━━━━━ Document segment
"min (%d) must be <= max (%d)".formatted(min, max));
// Compiler inserts: this.min = min; this.max = max;
}
}
record Person(String name, int age) {
Person {
Objects.requireNonNull(name, "name must not be null");
name = name.strip(); // normalize before assignment
if (age < 0) throw new IllegalArgumentException("age must be >= 0");
}
}
Person p = new Person(" Alice ", 30);
System.out.println(p.name()); // "Alice" — stripped
You can also override the canonical constructor explicitly, but compact constructors are cleaner for validation:
record Coordinate(double lat, double lon) {
// Explicit canonical constructor (less common — prefer compact)
Coordinate(double lat, double lon) {
if (lat < -90 || lat > 90) throw new IllegalArgumentException("Invalid lat");
if (lon < -180 || lon > 180) throw new IllegalArgumentException("Invalid lon");
this.lat = lat;
this.lon = lon;
}
}
Records can have instance methods, static methods, and static fields. They cannot have instance fields beyond their components.
record Money(long cents, String currency) {
// Static factory method
public static Money of(double amount, String currency) {
return new Money(Math.round(amount * 100), currency);
}
// Instance method
public Money add(Money other) {
if (!this.currency.equals(other.currency))
throw new IllegalArgumentException("Currency mismatch");
return new Money(this.cents + other.cents, this.currency);
}
// Custom toString (overrides auto-generated)
@Override
public String toString() {
return String.format("%s %.2f", currency, cents / 100.0);
}
// Static constant — allowed
public static final Money ZERO_USD = new Money(0, "USD");
}
Money price = Money.of(19.99, "USD");
Money tax = Money.of(1.60, "USD");
System.out.println(price.add(tax)); // USD 21.59
Records can implement interfaces but cannot extend classes (they implicitly extend java.lang.Record). This makes records excellent for implementing value-object interfaces.
━━━━━━━━━━
━━━━━ Material provided
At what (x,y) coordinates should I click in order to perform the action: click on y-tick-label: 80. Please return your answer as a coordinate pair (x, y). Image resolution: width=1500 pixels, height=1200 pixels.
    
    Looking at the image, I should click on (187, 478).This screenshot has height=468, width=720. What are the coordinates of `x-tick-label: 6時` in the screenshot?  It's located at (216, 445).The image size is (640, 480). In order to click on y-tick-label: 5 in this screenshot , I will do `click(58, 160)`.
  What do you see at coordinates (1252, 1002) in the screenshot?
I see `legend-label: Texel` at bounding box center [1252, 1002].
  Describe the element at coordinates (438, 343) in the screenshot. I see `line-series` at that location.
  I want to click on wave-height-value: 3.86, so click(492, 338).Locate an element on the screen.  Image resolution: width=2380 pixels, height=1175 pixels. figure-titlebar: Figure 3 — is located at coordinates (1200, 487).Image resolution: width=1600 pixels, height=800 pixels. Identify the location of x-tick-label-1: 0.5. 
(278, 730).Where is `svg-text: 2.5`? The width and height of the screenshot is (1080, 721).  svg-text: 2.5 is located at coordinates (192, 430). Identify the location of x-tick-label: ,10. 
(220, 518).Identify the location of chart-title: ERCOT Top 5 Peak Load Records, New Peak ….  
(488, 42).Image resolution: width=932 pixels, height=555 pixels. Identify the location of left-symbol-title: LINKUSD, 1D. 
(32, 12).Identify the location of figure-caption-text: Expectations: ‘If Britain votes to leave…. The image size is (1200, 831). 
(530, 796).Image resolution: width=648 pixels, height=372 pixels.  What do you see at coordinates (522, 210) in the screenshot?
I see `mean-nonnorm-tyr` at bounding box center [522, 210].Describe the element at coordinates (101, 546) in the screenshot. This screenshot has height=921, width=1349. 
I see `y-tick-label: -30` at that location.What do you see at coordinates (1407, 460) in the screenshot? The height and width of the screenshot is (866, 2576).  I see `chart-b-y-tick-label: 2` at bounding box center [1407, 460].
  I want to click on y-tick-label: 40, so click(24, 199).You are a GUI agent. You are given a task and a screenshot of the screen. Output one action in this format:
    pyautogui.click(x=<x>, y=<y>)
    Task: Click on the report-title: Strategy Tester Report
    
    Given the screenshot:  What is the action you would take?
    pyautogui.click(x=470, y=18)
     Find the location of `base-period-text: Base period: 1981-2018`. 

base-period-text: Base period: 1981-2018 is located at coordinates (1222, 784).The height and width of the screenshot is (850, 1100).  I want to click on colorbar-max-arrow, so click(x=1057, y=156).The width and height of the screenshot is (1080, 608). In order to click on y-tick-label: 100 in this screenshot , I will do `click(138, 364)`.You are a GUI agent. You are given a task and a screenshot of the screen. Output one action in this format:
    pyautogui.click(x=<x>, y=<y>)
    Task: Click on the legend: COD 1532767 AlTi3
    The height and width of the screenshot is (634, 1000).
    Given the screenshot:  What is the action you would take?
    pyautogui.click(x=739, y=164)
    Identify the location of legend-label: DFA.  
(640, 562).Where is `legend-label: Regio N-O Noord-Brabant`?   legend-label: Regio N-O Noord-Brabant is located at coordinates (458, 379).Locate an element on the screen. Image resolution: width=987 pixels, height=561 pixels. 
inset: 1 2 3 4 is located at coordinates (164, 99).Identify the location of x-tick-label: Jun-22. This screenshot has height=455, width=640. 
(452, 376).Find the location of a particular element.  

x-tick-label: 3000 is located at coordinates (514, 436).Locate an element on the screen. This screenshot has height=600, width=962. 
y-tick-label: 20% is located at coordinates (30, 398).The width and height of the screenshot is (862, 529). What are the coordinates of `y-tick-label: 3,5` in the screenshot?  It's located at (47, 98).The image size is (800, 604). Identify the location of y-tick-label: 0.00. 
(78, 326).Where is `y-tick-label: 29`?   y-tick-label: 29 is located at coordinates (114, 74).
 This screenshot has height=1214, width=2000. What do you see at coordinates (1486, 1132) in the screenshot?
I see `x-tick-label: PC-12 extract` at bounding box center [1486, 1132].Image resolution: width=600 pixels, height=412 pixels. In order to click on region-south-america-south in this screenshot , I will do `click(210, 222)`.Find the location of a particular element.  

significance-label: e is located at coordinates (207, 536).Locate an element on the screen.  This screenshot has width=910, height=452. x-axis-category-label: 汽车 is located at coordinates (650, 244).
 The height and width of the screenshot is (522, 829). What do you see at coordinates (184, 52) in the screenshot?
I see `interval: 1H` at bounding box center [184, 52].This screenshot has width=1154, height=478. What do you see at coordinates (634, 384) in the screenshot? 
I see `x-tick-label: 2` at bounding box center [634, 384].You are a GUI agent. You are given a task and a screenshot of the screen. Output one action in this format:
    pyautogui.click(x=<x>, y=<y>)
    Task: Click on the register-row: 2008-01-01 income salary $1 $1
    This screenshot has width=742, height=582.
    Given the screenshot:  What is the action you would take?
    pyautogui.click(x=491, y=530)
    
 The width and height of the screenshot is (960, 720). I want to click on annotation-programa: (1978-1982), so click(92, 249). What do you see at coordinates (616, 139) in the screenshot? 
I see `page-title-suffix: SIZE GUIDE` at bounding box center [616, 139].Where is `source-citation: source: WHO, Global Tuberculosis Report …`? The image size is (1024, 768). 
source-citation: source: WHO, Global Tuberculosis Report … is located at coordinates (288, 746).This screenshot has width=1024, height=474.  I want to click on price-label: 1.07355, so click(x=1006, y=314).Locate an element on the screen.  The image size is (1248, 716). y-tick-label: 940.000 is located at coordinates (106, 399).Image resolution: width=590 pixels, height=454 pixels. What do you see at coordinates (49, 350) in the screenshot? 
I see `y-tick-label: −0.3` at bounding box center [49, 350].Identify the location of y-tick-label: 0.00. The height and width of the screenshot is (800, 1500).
━━━━━━━━━━
### [Exercise set]
(a) According to the Java records excerpt, what class do records implicitly extend?
(b) Write out the Java records excerpt word for word, everything from "record Money(long cents, String" down to "toString (overrides auto-generated)".
(c) Extend the Java records excerpt, picking up after its last sentence.

### [Results of the exercise]
(a) java.lang.Record

(b)
record Money(long cents, String currency) {
// Static factory method
public static Money of(double amount, String currency) {
return new Money(Math.round(amount * 100), currency);
}
// Instance method
public Money add(Money other) {
if (!this.currency.equals(other.currency))
throw new IllegalArgumentException("Currency mismatch");
return new Money(this.cents + other.cents, this.currency);
}
// Custom toString (overrides auto-generated)

(c)
interface Shape {
double area();
double perimeter();
}
record Circle(double radius) implements Shape {
public double area() { return Math.PI * radius * radius; }
public double perimeter() { return 2 * Math.PI * radius; }
}
record Rectangle(double width, double height) implements Shape {
public double area() { return width * height; }
public double perimeter() { return 2 * (width + height); }
}
// Works great with sealed interfaces for exhaustive pattern matching
List<Shape> shapes = List.of(new Circle(5), new Rectangle(3, 4));
shapes.forEach(s -> System.out.printf("Area=%.2f%n", s.area()));
Records also work seamlessly with Comparable and other standard interfaces:
record Version(int major, int minor, int patch)
implements Comparable<Version> {
@Override
public int compareTo(Version other) {
int c = Integer.compare(this.major, other.major);
if (c != 0) return c;
c = Integer.compare(this.minor, other.minor);
return c != 0 ? c : Integer.compare(this.patch, other.patch);
}
}
var versions = List.of(
new Version(2, 1, 0),
new Version(1, 9, 3),
new Version(2, 0, 1)
);
versions.stream().sorted().forEach(System.out::println);
// Version[major=1, minor=9, patch=3]
// Version[major=2, minor=0, patch=1]
// Version[major=2, minor=1, patch=0]
- Use a record when the class is a pure data carrier — DTOs, value objects, result types, event objects, coordinates, ranges.
- Use a regular class when you need mutable state, inheritance, lazy initialization, or complex construction logic.
- Records cannot extend other classes and cannot be abstract.
- Records are not suitable as JPA/Hibernate entities (no no-arg constructor, no setters).
- Records are Serializable if you implement the interface — but custom serialization logic (readObject/writeObject) is not allowed.
// Classic DTO use case — a record replaces 30+ lines of boilerplate
record UserDto(long id, String username, String email) {}
// API response wrapper
record ApiResponse<T>(T data, String status, String message) {
public static <T> ApiResponse<T> ok(T data) {
return new ApiResponse<>(data, "OK", null);
}
public static <T> ApiResponse<T> error(String message) {
return new ApiResponse<>(null, "ERROR", message);
}
}
ApiResponse<UserDto> resp = ApiResponse.ok(new UserDto(1, "alice", "alice@example.com"));
System.out.println(resp);
// ApiResponse[data=UserDto[id=1, username=alice, email=alice@example.com], status=OK, message=null]
Records cannot have instance fields beyond their components. Any state beyond what is declared in the component list is not allowed.